Note.—Sec. 1, Stats. 2009, Ch. 489 (AB 912) provided the following Legislative findings and declarations:

(a) The Warren-911-Emergency Assistance Act establishes the number "911" as the primary emergency telephone number of use in this state.

(b) The Emergency Telephone Users Surcharge Act generally imposes a surcharge on amounts paid by every person in the state for intrastate telephone service and is imposed at a percentage rate range, established in 1980, of between one-half of 1 percent and three-quarters of 1 percent. This surcharge is annually estimated to provide revenues to fund "911" emergency telephone system costs for the current fiscal year. The rate range has remained unchanged since 1980.

(c) In 2005, there were over five million "911" calls, over eight million "911" calls in 2006, and an estimated 12 million "911" calls in 2007. This represents a 119 percent increase in "911" calls over those past two years alone. The Department of the California Highway Patrol, a Public Safety Answering Point, receives approximately 750,000 "911" calls monthly at its 24 answering points statewide.

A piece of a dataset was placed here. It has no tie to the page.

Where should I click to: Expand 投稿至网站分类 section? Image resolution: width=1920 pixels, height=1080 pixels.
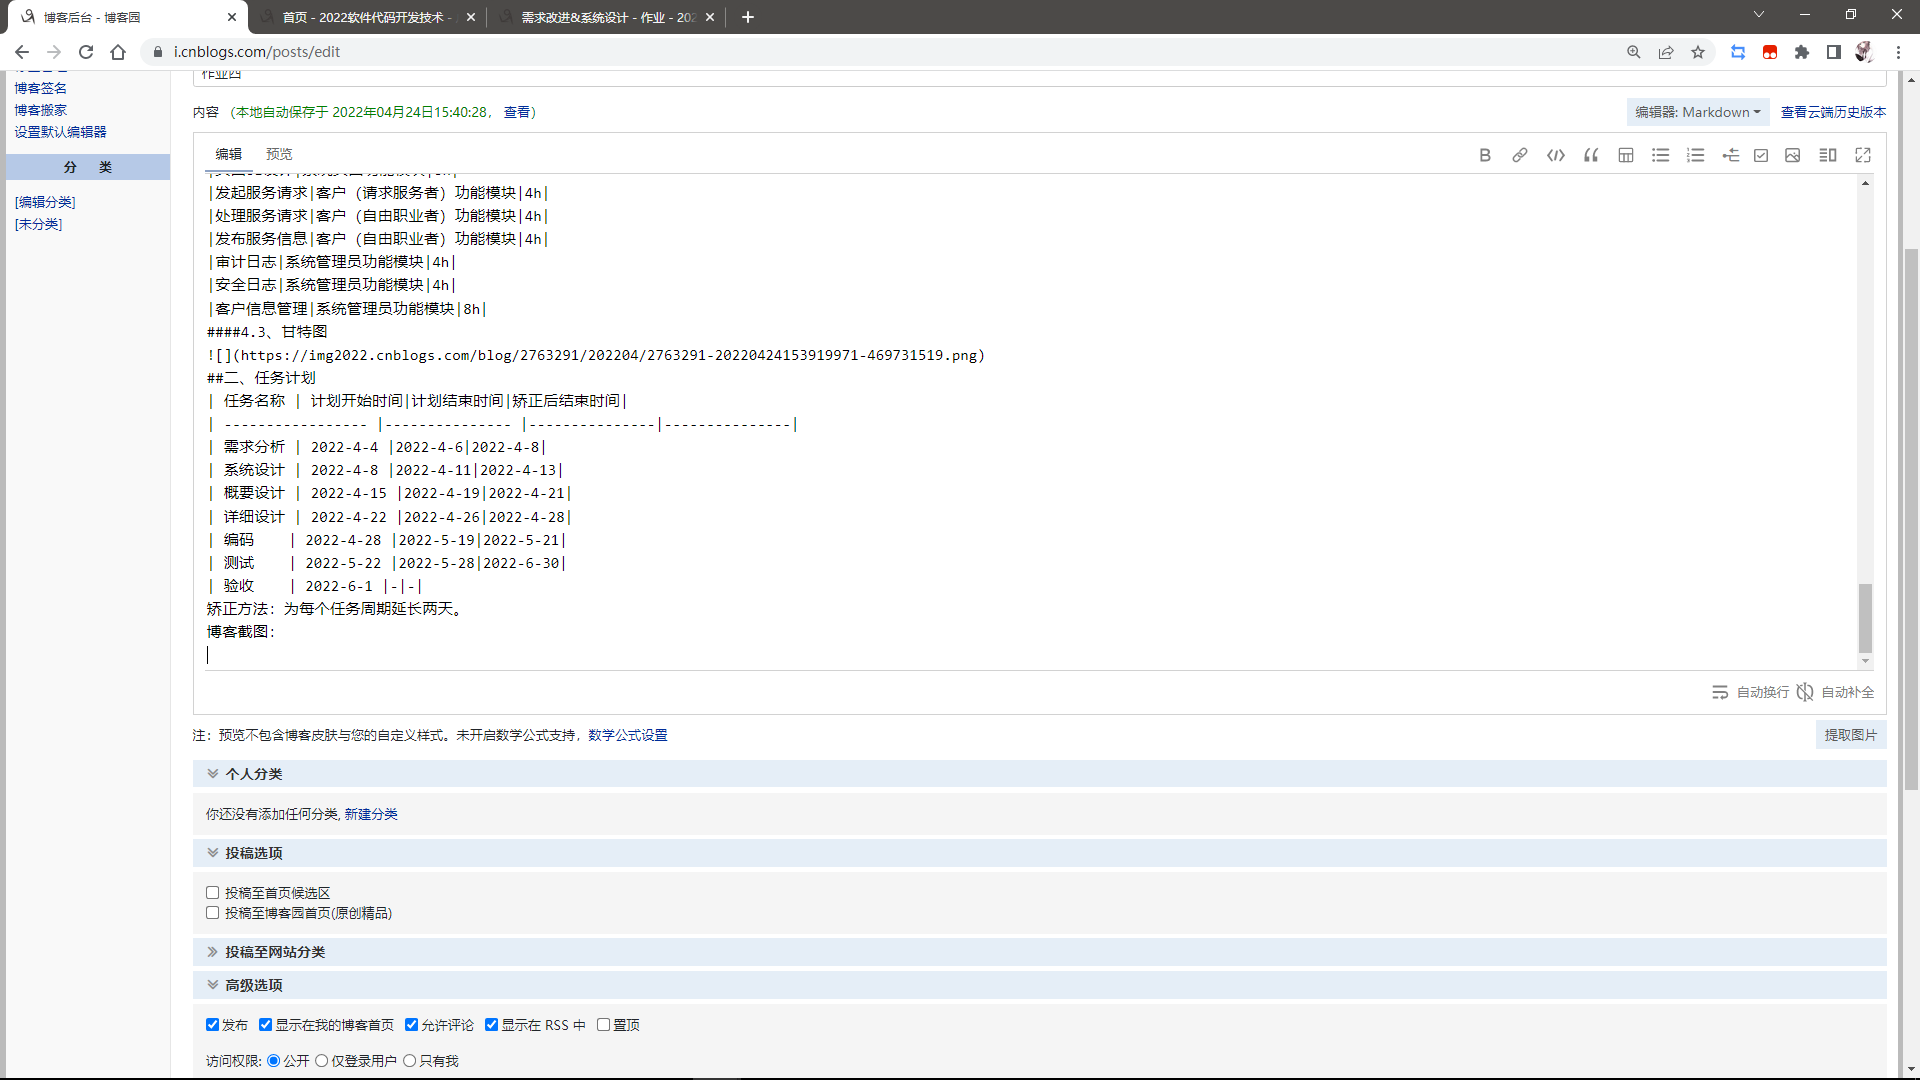[x=274, y=952]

(d) This rapid increase has made it difficult for Public Safety Answering Points, including the Department of the California Highway Patrol, to meet the 10-second answering guideline recommended by the National Emergency Number Association and accepted by the industry, potentially affecting the safety and well-being of "911" callers.

(e) "911" call volumes continue to grow and additional personnel with the appropriate training and skills, including language skills, is needed to meet the 10-second answering guideline.